Our sister circuits, in defining what it means to be "similarly situated," have largely determined that a class-of-one plaintiff should be similar to the proposed comparator in all "relevant" or "material" respects. For example, in assessing a claim by a land developer who alleged differential treatment, the Second Circuit explained that "class-of-one plaintiffs must show an extremely high degree of similarity between themselves and the persons to whom they compare themselves." Clubside, Inc. v. Valentin , 468 F.3d 144, 159 (2d Cir. 2006). Likewise, the Seventh Circuit has held that class-of-one plaintiffs must be "directly comparable ... in all material respects" to the comparator. Reget v. City of La Crosse , 595 F.3d 691, 695 (7th Cir. 2010) ; accord . PBT Real Est., LLC v. Town of Palm Beach , 988 F.3d 1274, 1285 (11th Cir. 2021) ("The entities being compared must be prima facie identical in all relevant respects. " (internal quotation marks, alterations, and citation omitted)); Superior Commc'ns v. City of Riverview , 881 F.3d 432, 446 (6th Cir. 2018) (adopting the "all material respects" formulation); Gianfrancesco v. Town of Wrentham , 712 F.3d 634, 640 (1st Cir. 2013) ("[A] class-of-one plaintiff bears the burden of showing that his comparators are similarly situated in all respects relevant to the challenged government action.").
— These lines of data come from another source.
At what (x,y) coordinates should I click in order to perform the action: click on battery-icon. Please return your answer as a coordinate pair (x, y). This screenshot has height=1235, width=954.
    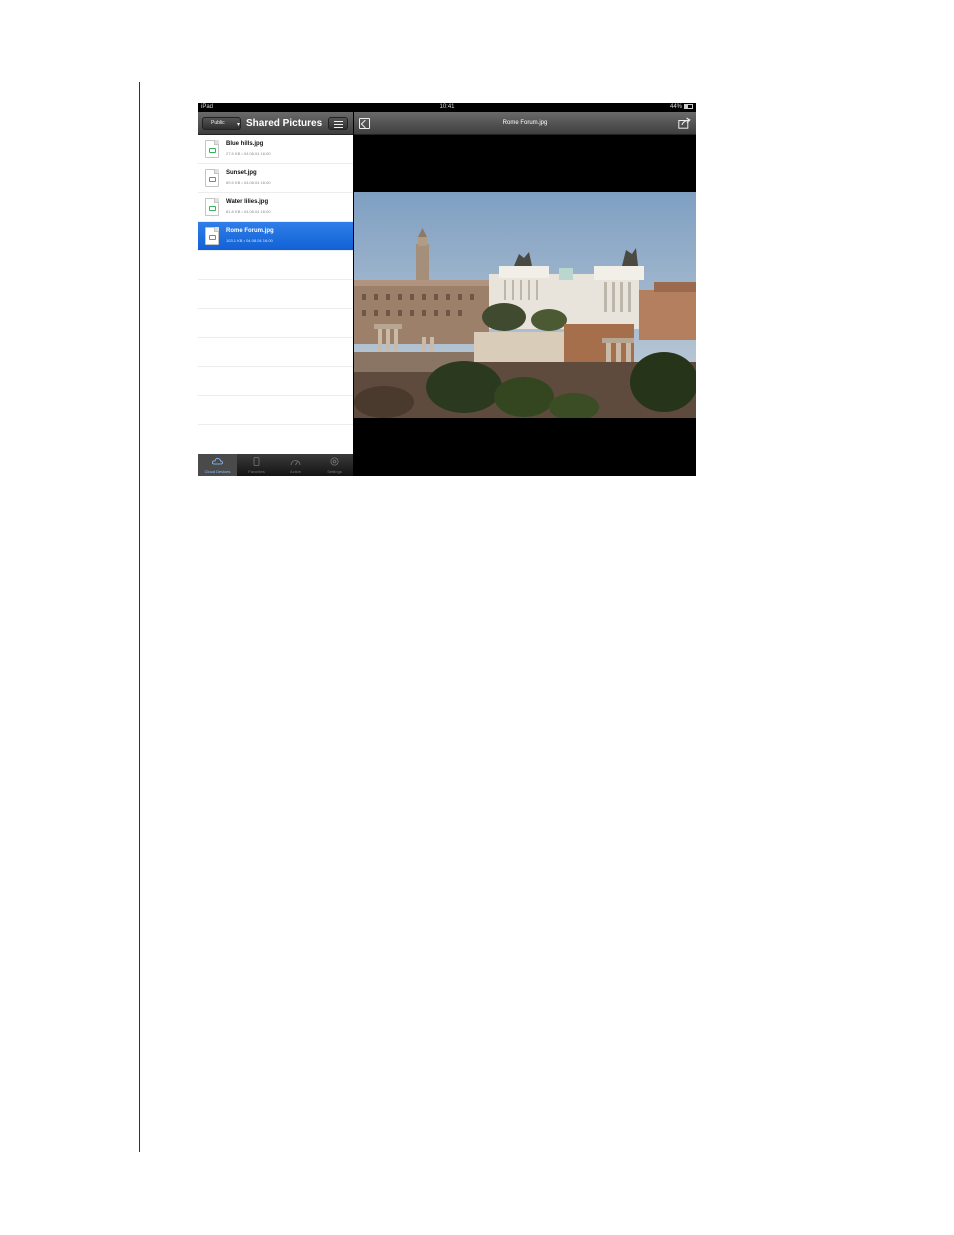
    Looking at the image, I should click on (688, 106).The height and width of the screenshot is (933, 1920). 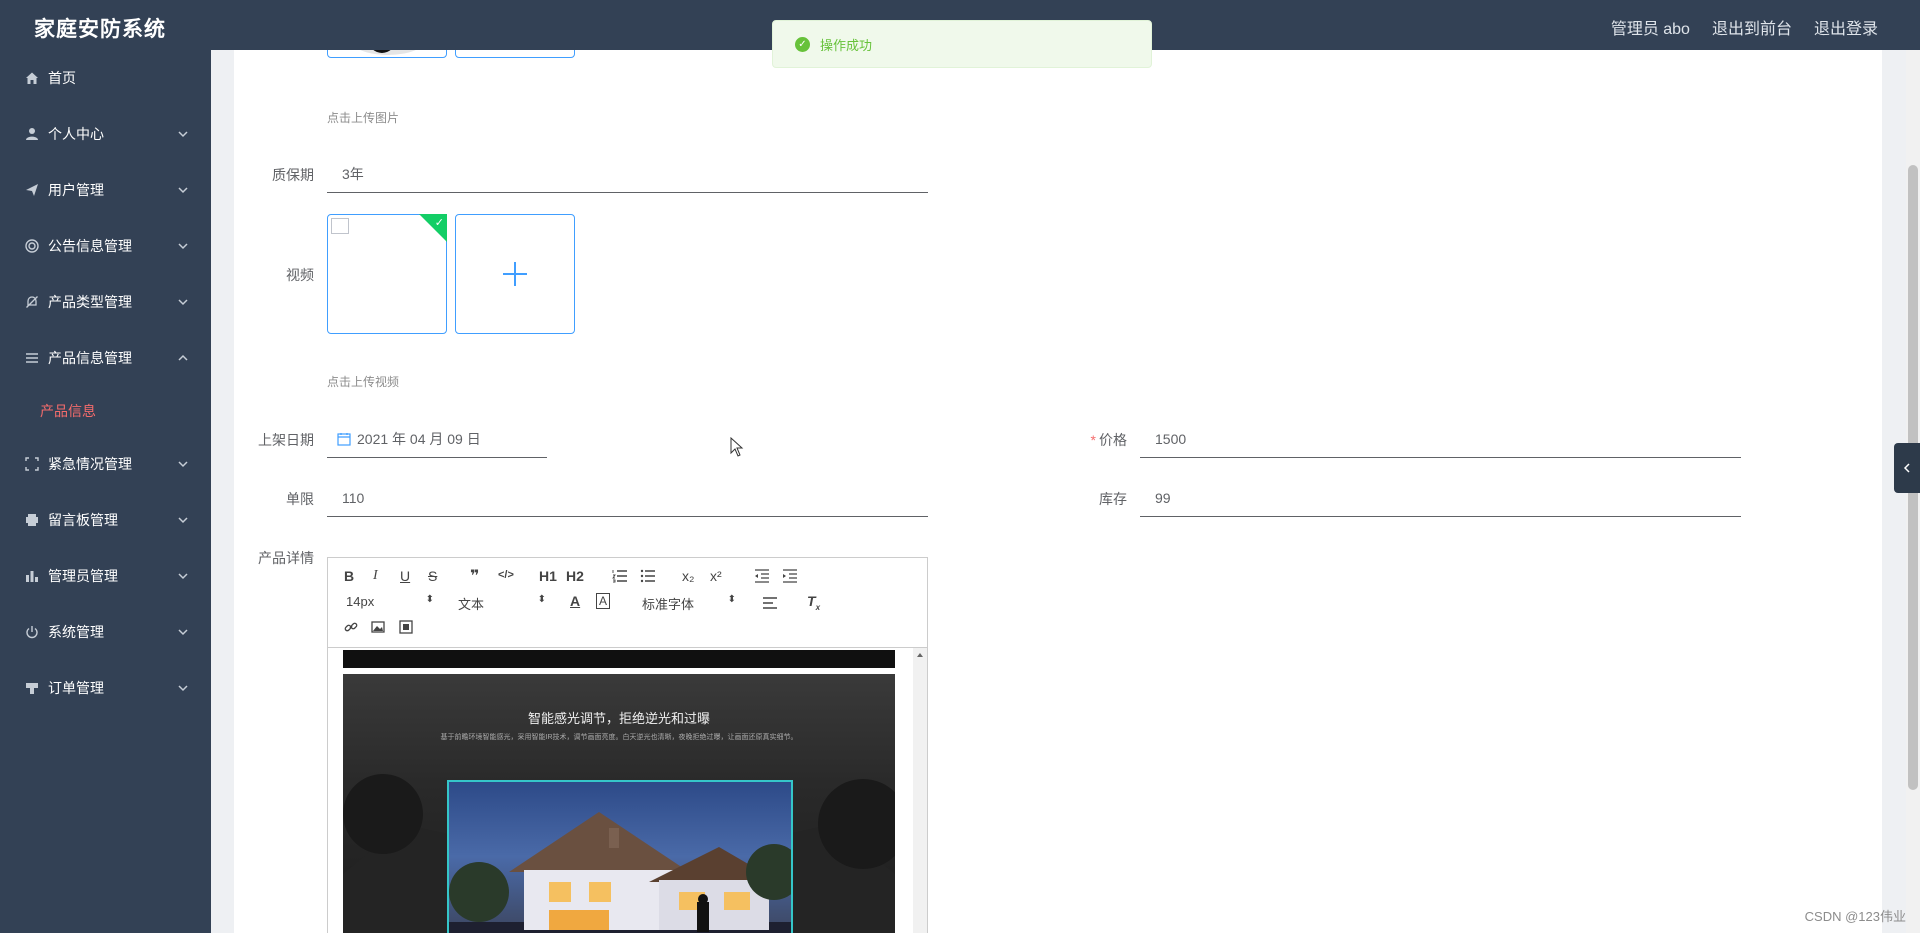 What do you see at coordinates (920, 655) in the screenshot?
I see `scroll-up-icon` at bounding box center [920, 655].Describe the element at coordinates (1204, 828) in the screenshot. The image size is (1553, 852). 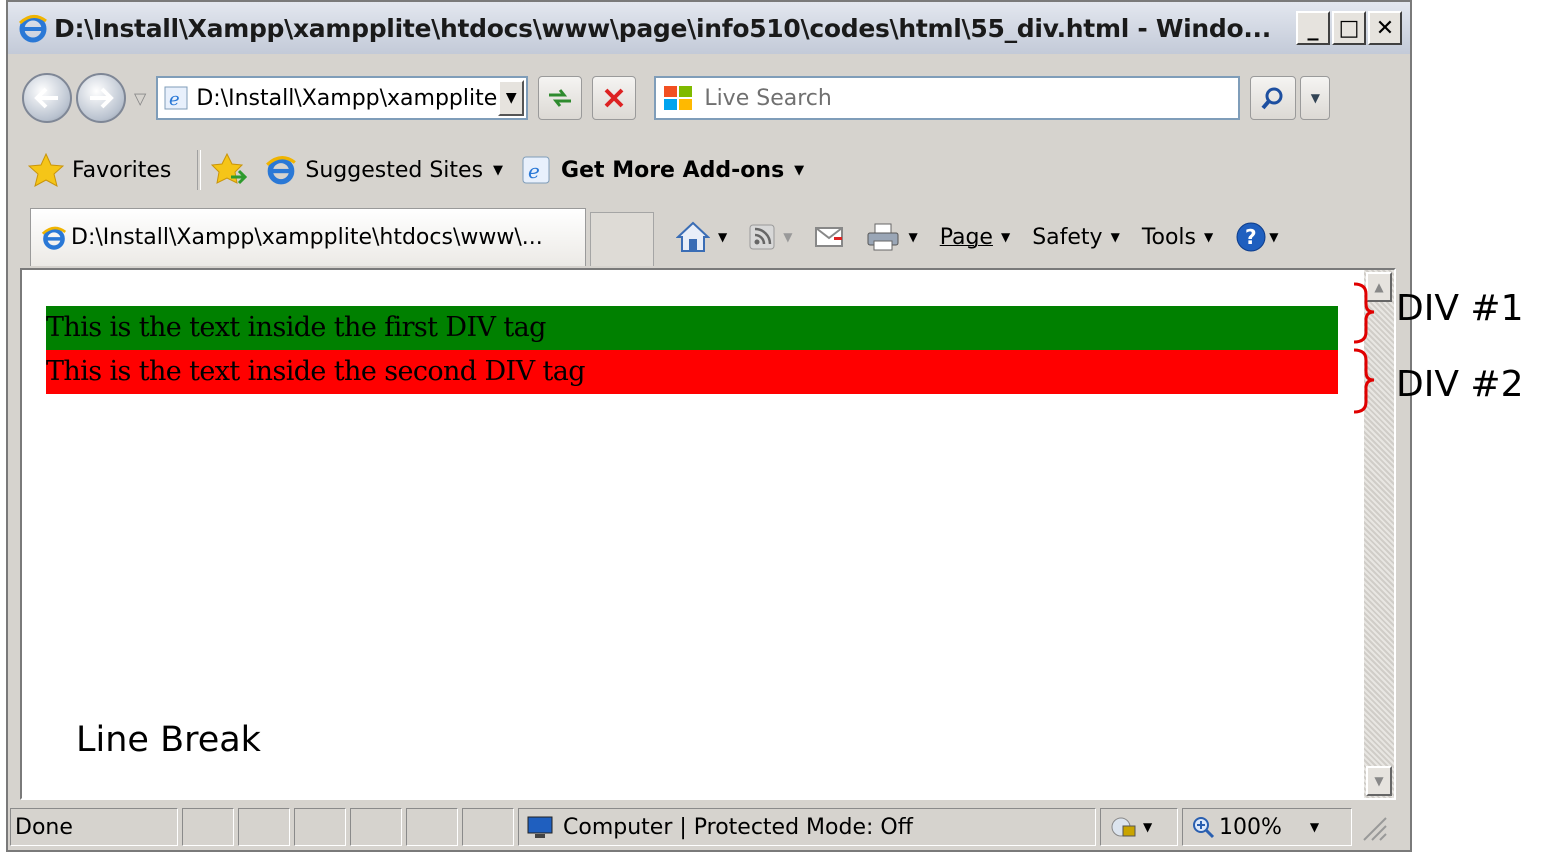
I see `zoom-magnifier-icon` at that location.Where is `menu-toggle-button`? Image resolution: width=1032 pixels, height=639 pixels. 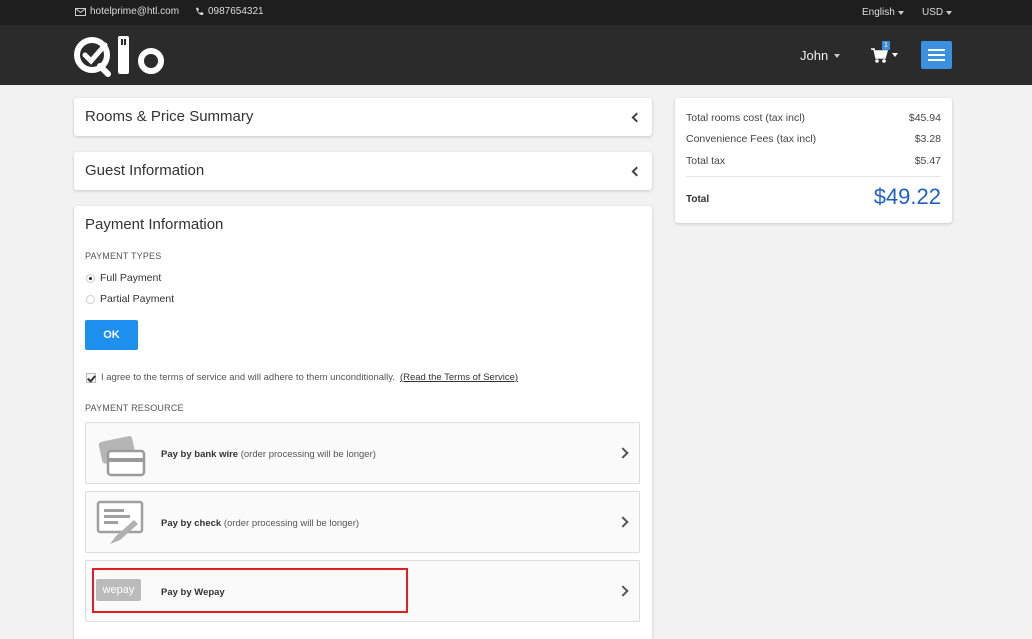
menu-toggle-button is located at coordinates (936, 55). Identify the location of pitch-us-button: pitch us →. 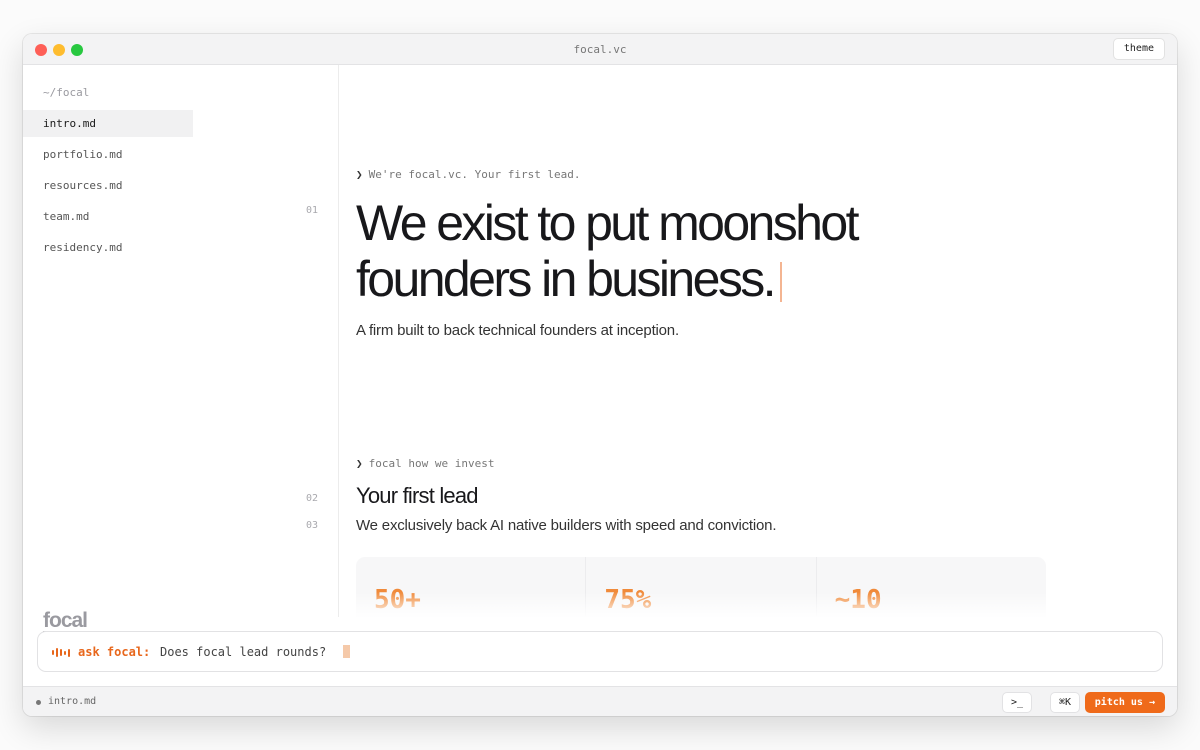
(1124, 702).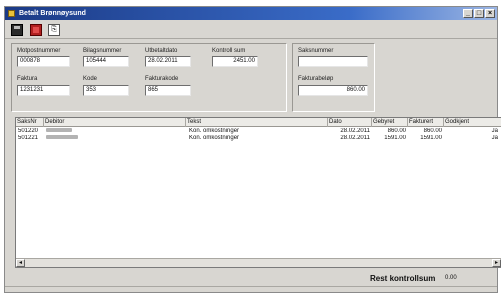 The height and width of the screenshot is (293, 501). I want to click on column-header-saksnr: SaksNr, so click(30, 122).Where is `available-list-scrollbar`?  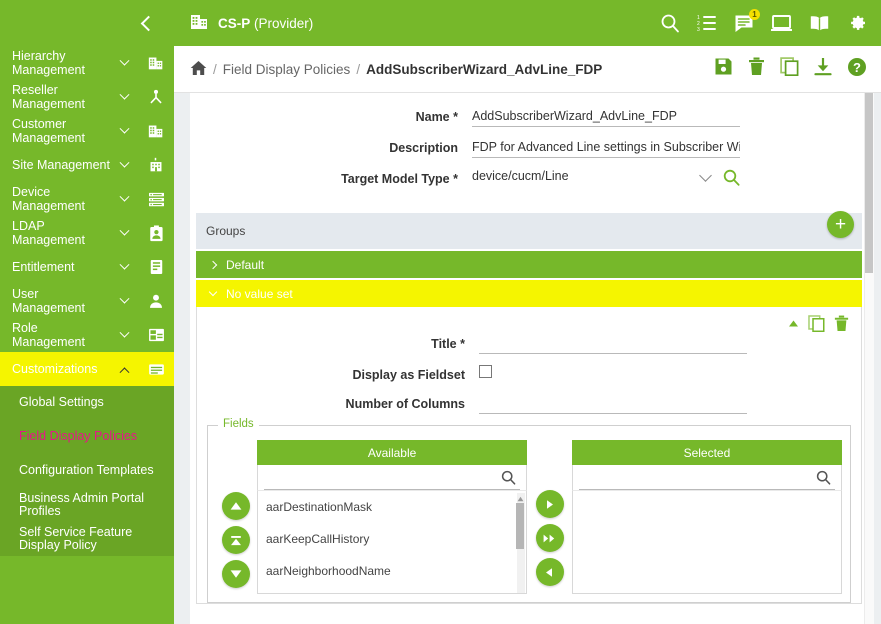 available-list-scrollbar is located at coordinates (521, 543).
We join our sister circuits in holding that a class-of-one plaintiff must be similarly situated to the proposed comparator in all material respects. The SmileDirect parties fall far short of this showing. Rather than claiming that they stand on the same footing as others, they instead tout their uniqueness, hailing their platform as "revolutionary," "unique," "cutting-edge," and "more convenient and affordable" than traditional orthodontia models. Because they operate a materially different business model, at a significantly different price point, using new and different technology, the SmileDirect parties cannot establish that they are "similarly situated" to all other licensed dentists and orthodontists in California. The district court properly dismissed their equal protection claims without leave to amend because it was "clear that the complaint could not be saved by amendment." Cooper v. Ramos , 704 F.3d 772, 783 (9th Cir. 2012).
AFFIRMED IN PART; REVERSED and REMANDED IN PART. The parties shall each pay their own costs on appeal.